Qué fácil fue caer con vos, si sos una maravilla.
Recuerdo perfectamente el primero momento en que te miré, no el primer momento en que te vi... aunque bueno, ese también lo recuerdo pero no fue impactante; pero la primera vez que te miré, con tus cabellera alocada, tu sombrerito y tu risa. Sin saber porqué, mucho antes de eso busqué llamar tu atención en un bobo grupo de whatsapp, luego ese día, no sé porqué pero quería que te quedaras, aunque no recuerdo un montón de cosas debido a mi alto nivel alcohólico de ese día pero recuerdo la sensación.
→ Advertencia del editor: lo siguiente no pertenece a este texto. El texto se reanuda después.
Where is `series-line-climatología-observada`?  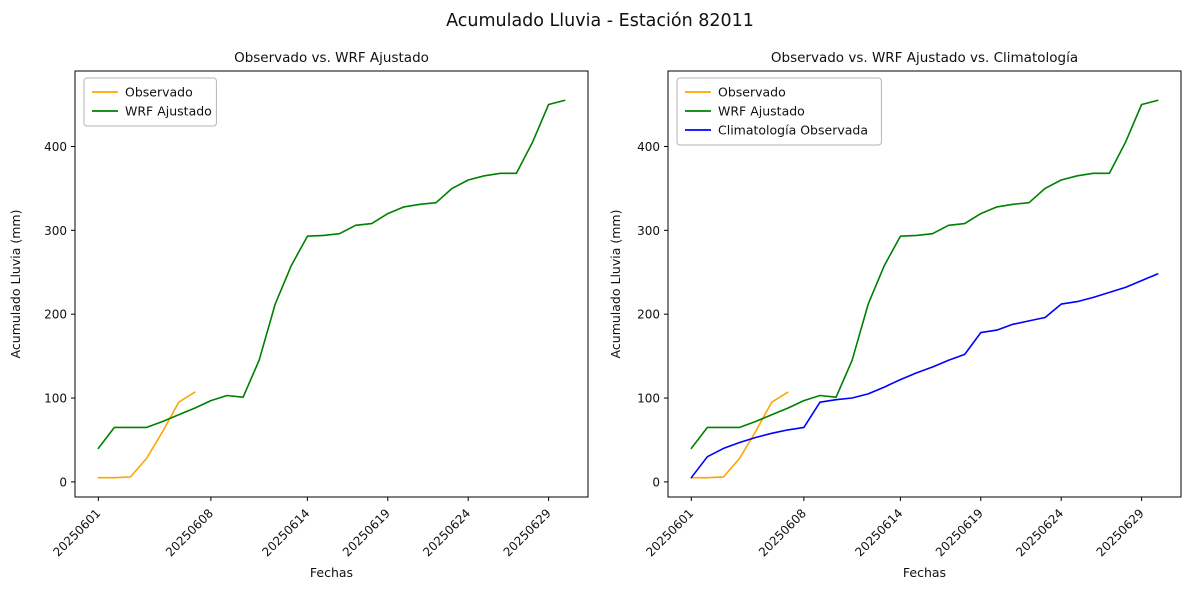
series-line-climatología-observada is located at coordinates (924, 376).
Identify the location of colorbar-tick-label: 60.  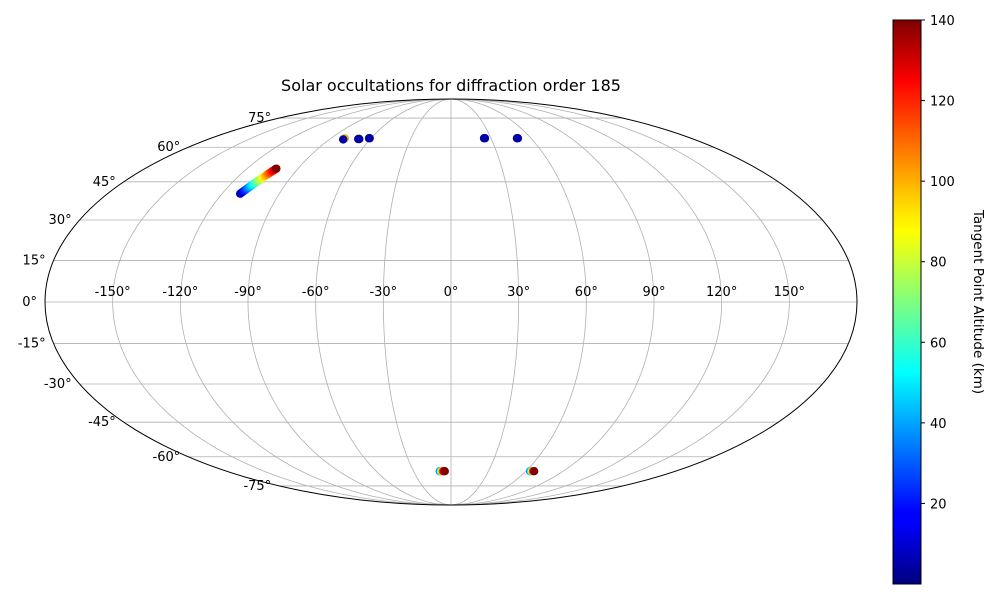
(938, 344).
Luego que me escribiste preguntando si de casualidad yo tenía algo que perdiste... cariño, si me perdiste a mí en otra vida pues ya me encontraste y yo a vos.
Sin siquiera intentarlo, te fuiste metiendo mucho en mi mente, buscaba la manera de mencionarte en mis conversaciones y jamás me sentí con el "debo buscar una excusa para hablarle" ya que no parábamos de hablar.
Me animé a lanzarte una indirecta, en broma o no, dependía de lo que querías, y de pronto creí que no querías pero en el fondo algo me decía que sí. Imposible olvidar la manera en que lo comprobé cuando me atreví a darte un beso, y es que necesitaba sentir la textura de tus labios, la dulzura de tus besos, la humedad de tu lengua, la pasión de tu aliento, necesitaba sentirte cerca de mí.
Y le pusimos nombre y fecha a lo que hemos estado viviendo.
No sé, tengo un buen presentimiento y pues por hoy no diré nada más.